Operations Guide
Day-to-day management: restart after reboot, update models, monitor health, troubleshoot.
docker-compose.yml is in the directory where you ran the setup wizard (usually ~/llmfinder-testing/ or wherever you launched it from).Essential commands
# Start everything (server + tunnel)
docker compose up -d
# Stop everything
docker compose down
# Restart
docker compose restart
# Live logs
docker compose logs -f
# Server logs only
docker compose logs -f llama-server
# Tunnel logs / get URL
docker logs llmfinder-tunnel 2>&1 | grep trycloudflare
# Container status
docker compose ps
# Resource usage (CPU, RAM, GPU)
docker stats
After reboot
Docker Compose uses restart: unless-stopped — your server and tunnel restart automatically when Docker starts. Make sure Docker itself starts on boot:
# Enable Docker on boot (run once)
sudo systemctl enable docker
# Verify after reboot
docker compose ps
Keeping the URL in sync
Option A — Run the script (easiest):
Every time you open the hoster script it automatically checks if the tunnel URL changed and syncs it to LLMFinder:
python3 llmfinder-hoster.py
# Menu opens → auto-sync runs silently
# If URL changed: "✅ Server URL auto-updated: https://new-url.trycloudflare.com"

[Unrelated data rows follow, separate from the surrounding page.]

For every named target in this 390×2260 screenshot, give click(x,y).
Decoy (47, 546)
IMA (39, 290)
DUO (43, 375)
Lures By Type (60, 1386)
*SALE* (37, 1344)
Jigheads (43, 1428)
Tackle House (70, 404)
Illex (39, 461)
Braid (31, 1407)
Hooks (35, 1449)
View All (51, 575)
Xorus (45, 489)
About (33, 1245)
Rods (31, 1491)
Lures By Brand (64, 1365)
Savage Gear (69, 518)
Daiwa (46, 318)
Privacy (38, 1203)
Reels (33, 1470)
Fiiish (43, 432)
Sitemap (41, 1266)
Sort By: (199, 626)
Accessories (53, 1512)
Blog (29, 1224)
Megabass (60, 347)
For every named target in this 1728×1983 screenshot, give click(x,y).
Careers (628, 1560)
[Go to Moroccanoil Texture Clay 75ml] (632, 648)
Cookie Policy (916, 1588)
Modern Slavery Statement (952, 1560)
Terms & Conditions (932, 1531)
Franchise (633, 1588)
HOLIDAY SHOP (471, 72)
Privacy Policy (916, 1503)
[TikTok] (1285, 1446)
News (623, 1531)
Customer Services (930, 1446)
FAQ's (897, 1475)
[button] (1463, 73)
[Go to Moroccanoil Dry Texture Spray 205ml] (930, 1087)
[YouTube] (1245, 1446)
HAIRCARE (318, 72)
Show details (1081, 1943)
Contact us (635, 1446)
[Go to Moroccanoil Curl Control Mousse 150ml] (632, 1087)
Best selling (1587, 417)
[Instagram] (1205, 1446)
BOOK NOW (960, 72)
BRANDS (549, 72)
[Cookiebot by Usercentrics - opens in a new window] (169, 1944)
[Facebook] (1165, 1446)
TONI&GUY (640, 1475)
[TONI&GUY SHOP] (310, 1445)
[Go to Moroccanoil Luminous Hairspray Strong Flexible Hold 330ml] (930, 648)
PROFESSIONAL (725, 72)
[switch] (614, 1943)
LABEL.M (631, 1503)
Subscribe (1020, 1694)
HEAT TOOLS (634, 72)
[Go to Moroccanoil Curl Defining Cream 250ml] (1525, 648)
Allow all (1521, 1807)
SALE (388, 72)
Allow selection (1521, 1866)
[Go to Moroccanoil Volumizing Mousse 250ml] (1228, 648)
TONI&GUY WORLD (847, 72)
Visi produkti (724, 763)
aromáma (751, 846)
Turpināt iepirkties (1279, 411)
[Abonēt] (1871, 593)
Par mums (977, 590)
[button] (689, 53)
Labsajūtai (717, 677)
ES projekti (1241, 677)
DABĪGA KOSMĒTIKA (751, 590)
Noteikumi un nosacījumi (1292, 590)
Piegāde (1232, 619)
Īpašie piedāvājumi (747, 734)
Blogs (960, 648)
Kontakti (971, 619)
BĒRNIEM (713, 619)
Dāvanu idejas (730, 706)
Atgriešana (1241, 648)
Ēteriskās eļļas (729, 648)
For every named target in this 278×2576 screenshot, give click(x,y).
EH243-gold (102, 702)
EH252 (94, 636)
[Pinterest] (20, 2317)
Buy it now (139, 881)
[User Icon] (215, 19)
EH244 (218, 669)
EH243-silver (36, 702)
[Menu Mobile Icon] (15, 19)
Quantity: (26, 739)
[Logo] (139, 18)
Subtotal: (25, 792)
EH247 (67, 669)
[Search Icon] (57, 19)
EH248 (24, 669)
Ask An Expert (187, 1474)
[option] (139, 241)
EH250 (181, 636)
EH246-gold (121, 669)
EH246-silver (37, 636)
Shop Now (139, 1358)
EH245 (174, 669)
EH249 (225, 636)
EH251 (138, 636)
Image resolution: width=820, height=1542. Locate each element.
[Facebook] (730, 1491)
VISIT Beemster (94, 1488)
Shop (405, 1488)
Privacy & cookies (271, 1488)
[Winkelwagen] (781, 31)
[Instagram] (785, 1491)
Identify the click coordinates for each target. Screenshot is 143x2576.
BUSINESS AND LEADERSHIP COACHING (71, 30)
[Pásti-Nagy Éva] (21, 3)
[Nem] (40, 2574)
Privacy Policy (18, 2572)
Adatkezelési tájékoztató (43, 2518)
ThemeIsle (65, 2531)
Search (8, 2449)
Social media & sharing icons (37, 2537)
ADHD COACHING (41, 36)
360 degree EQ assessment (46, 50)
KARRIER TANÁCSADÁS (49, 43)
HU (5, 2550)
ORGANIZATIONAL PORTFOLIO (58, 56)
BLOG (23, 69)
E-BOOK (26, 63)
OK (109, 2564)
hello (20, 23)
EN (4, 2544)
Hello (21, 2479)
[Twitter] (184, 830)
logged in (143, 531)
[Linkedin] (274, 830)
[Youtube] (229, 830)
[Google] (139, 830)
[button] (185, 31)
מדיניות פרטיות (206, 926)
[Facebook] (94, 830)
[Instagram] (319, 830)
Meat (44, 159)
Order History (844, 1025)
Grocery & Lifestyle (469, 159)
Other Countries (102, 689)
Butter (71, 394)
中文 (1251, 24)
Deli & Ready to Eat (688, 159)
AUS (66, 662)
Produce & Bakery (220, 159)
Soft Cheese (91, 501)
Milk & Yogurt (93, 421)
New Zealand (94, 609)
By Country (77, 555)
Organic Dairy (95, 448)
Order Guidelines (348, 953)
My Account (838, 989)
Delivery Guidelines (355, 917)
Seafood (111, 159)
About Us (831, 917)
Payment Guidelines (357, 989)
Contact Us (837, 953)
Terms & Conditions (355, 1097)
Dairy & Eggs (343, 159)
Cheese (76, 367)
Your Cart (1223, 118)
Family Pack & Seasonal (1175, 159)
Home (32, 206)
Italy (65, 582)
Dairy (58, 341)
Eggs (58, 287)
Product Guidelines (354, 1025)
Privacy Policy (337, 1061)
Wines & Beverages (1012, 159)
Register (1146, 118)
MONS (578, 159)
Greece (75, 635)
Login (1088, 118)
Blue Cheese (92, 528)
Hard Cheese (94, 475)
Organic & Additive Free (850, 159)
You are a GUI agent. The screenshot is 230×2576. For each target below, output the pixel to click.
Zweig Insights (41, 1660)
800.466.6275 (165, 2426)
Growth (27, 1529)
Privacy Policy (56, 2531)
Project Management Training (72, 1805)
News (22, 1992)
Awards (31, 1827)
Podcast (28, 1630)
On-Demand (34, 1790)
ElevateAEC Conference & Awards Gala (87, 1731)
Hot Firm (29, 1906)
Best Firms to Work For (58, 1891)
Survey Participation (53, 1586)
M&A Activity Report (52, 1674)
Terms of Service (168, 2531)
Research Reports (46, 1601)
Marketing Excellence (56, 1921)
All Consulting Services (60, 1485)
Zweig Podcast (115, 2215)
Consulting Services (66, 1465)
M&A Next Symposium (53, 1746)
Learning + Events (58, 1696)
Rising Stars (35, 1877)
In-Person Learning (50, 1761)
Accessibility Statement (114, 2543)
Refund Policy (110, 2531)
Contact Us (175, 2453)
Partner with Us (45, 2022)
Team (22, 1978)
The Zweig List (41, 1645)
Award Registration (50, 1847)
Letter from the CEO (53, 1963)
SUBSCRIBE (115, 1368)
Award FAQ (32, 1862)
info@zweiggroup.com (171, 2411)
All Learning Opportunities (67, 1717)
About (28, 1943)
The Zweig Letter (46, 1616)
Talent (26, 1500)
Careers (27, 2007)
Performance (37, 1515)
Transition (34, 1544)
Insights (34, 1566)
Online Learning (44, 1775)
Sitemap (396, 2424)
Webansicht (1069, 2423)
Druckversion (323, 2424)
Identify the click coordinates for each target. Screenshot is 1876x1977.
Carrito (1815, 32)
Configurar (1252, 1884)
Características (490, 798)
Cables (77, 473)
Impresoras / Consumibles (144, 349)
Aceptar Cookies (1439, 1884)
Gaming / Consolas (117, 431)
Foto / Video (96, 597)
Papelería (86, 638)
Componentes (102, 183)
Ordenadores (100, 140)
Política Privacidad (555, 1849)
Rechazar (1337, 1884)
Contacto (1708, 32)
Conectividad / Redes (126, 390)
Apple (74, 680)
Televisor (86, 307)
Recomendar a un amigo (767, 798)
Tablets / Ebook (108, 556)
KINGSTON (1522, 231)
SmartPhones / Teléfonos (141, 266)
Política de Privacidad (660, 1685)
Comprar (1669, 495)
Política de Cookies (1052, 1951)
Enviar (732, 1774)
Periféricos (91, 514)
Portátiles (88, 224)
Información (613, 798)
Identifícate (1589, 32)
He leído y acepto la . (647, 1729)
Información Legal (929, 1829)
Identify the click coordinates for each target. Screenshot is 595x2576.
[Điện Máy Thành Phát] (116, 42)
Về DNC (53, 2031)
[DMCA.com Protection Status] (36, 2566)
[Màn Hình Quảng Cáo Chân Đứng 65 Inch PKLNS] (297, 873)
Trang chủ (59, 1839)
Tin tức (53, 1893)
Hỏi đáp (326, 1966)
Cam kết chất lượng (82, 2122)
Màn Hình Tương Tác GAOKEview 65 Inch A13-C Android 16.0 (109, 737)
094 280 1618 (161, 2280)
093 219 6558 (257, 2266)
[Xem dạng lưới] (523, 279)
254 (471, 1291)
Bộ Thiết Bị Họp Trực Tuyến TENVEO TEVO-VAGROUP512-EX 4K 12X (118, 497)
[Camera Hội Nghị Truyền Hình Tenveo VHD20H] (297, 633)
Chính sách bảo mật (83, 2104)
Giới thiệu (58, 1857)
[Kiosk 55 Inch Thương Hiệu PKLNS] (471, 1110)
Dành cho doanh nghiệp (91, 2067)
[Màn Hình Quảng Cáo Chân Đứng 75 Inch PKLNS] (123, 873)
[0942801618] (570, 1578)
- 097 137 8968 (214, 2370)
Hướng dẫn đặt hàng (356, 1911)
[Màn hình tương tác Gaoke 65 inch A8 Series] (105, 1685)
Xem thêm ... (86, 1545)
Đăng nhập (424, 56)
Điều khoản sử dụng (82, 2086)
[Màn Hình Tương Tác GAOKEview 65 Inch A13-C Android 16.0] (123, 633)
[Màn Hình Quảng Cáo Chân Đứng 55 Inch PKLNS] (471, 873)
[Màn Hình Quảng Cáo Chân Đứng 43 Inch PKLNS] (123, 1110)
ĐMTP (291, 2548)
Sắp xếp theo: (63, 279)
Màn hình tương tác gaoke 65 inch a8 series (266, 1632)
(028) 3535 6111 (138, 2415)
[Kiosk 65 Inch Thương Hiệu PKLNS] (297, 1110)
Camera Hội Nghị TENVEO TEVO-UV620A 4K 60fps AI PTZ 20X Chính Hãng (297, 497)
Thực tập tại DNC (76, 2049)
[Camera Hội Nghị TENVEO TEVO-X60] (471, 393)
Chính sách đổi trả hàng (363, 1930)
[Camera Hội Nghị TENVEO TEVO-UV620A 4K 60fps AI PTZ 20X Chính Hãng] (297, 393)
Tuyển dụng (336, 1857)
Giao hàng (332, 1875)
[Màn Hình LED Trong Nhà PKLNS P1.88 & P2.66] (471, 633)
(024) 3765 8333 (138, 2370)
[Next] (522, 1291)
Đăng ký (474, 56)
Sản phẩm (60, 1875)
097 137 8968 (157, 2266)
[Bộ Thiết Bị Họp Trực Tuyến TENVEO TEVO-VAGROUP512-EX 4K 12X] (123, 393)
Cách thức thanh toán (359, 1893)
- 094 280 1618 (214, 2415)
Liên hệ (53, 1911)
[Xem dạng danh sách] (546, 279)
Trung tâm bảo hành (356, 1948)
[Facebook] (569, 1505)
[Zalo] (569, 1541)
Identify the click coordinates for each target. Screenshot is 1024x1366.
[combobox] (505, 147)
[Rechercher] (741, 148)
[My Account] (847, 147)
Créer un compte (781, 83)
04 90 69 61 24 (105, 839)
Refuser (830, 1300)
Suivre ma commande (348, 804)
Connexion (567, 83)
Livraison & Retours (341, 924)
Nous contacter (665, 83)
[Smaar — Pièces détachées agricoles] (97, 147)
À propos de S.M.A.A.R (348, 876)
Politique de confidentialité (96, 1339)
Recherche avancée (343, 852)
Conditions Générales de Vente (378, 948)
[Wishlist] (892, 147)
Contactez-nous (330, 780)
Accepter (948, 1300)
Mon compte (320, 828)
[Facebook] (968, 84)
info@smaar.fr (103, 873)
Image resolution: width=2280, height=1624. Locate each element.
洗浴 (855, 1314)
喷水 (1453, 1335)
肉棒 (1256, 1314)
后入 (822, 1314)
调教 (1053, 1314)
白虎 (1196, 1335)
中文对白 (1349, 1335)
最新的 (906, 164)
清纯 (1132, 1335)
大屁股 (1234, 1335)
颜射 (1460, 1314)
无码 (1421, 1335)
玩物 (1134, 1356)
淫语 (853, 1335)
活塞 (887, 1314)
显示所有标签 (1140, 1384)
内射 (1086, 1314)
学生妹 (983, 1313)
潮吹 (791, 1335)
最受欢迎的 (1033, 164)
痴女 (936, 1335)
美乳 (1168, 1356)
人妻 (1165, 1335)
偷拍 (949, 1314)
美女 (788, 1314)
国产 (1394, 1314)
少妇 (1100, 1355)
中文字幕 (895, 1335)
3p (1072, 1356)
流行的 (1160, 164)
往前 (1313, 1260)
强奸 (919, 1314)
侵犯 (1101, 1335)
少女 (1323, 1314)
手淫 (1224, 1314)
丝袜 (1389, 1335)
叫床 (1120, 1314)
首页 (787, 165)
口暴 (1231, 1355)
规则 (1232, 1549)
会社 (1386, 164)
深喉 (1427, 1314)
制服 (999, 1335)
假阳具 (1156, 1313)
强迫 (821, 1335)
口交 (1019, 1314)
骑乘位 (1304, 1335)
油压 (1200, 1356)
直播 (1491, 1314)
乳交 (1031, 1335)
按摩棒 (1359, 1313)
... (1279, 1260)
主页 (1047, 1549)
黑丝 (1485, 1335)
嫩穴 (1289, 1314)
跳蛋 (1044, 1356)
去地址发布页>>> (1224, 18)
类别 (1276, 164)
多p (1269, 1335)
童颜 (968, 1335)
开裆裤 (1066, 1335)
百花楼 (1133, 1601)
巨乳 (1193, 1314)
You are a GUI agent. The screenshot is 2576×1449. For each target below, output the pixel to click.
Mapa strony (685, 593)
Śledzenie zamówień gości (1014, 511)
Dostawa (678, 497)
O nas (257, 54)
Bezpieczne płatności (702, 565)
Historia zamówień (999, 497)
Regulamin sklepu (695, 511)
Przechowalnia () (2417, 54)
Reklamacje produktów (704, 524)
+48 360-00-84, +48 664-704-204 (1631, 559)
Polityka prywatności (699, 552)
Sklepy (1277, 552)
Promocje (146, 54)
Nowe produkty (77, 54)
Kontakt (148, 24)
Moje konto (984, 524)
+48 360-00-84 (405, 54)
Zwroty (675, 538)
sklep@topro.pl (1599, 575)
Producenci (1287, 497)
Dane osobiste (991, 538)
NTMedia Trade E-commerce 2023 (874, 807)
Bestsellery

You can also use menu option 4 "Update Server URL" to manually sync or set a custom URL.
Option B — Update manually:
# Get current tunnel URL (take the last URL printed)
docker logs llmfinder-tunnel 2>&1 | grep trycloudflare
# Update via the hoster portal
# https://api.llmfinder.net/hosters/portal → API Connection Details → Update endpoint
Option C — Permanent URL (no more changes):
Set up a named Cloudflare tunnel with a free Cloudflare account. The URL stays the same across all restarts:
# One-time setup
cloudflared tunnel login
cloudflared tunnel create llmfinder-node
cloudflared tunnel route dns llmfinder-node your-subdomain.yourdomain.com
# In docker-compose.yml, replace cloudflared command with:
# command: tunnel --no-autoupdate run --token YOUR_TUNNEL_TOKEN
https://your-subdomain.yourdomain.com — register that once with LLMFinder and never update it again.Update your server
# Pull latest images and restart
docker compose pull && docker compose up -d
# Check what version is running
docker compose images
Change your model
Edit docker-compose.yml and update the LLAMA_ARG_MODEL value:
# 1. Download the new model
curl -L "https://huggingface.co/.../new-model.gguf" -o ~/llmfinder-models/new-model.gguf
# 2. Edit docker-compose.yml
nano docker-compose.yml
# Change: LLAMA_ARG_MODEL=/models/new-model.gguf
# 3. Restart
docker compose up -d
Change context size
Edit LLAMA_ARG_CTX_SIZE in docker-compose.yml and restart. See Context & GPU Settings for how to choose the right value.
nano docker-compose.yml
# Change: LLAMA_ARG_CTX_SIZE=32768
docker compose up -d
Health check
# Local health check
curl http://localhost:8080/health
# Through tunnel
curl https://your-tunnel.trycloudflare.com/health
# List loaded models
curl http://localhost:8080/v1/models
# Quick inference test
curl -X POST http://localhost:8080/v1/chat/completions \
-H "Authorization: Bearer your-token" \
-H "Content-Type: application/json" \
-d '{"model":"your-model.gguf","messages":[{"role":"user","content":"Say OK"}],"max_tokens":5}'
Troubleshooting
Server won't start
# Check logs for errors
docker compose logs llama-server --tail=50
# Common issues:
# - Model file not found → check LLAMA_ARG_MODEL path and ~/llmfinder-models/ contents
# - CUDA error → GPU may be in use by another process
# - Port conflict → change port in docker-compose.yml
GPU not detected
# Verify NVIDIA driver + container toolkit
nvidia-smi
docker run --rm --gpus all nvidia/cuda:12.0-base nvidia-smi
# If docker run works but compose doesn't:
# Make sure your compose file has the deploy.resources section
Tunnel URL not showing
# Wait 15 seconds then check
docker logs llmfinder-tunnel 2>&1 | grep -i "trycloudflare\|https://"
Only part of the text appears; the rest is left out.